I agree blackandwhite that the word 'trigger' can mean different things but I use it when I'm referring to something that's caused a negative emotional response for me. The degree or intensity can be different and the response can come on in an instant and be strong and terrifying or it can come on slow and be uncomfortable but not a 'matter of life and death' .   

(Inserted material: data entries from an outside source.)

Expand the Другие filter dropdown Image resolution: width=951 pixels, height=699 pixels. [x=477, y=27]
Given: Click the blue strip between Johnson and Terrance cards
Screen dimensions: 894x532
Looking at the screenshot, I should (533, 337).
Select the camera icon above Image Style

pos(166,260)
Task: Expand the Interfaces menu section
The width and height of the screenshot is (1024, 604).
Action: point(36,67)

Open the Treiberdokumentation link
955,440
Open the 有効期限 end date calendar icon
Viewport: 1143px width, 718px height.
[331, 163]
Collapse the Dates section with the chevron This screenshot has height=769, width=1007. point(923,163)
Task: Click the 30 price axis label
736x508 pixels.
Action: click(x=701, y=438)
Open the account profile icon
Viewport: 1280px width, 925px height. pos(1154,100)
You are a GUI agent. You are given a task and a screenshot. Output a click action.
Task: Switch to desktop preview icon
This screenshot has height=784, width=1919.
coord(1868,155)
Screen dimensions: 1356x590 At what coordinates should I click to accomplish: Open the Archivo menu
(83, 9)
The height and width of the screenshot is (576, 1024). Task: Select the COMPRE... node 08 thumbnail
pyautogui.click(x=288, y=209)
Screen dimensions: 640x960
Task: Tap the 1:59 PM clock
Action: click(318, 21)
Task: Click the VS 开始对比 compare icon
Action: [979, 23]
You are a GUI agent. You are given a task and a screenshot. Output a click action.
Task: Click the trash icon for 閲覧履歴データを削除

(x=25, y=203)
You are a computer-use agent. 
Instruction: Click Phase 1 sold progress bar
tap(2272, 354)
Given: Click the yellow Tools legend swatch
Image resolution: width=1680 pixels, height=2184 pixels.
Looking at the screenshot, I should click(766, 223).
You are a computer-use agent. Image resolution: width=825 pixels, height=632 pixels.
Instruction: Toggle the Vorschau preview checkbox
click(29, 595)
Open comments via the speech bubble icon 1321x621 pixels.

I may have made the decision to go and visit my mother and it's a nice day and I feel that I can handle it but slowly I begin to feel anxious and may react to someone's driving or that the light turned red just as I got there and sometimes it seems that all the traffic lights are turning red on me or I need to stop and get gas or do some chore for my mother and I start feeling 'closed in.'   These small, barely noticeable things seem to keep increasing and my anxiety too is increasing so now by the time I've arrived at my mother's, I've changed from the calm and happy person who I was when I started out to be irritable, angry, and already exhausted with feelings of doom.
 
Then there is the instant triggers that send me into a panic. I didn't mention the problems I have with necklaces/chains or something that is around my neck.  It's not that I can't wear this kind of jewelry or even certain clothes but at the second that I feel it has to come off, it has to come off or I freak out. I usually don't have the time nor can I find the clasp without some fumbling around and I end up pulling it off in a panic, breaking/tearing it.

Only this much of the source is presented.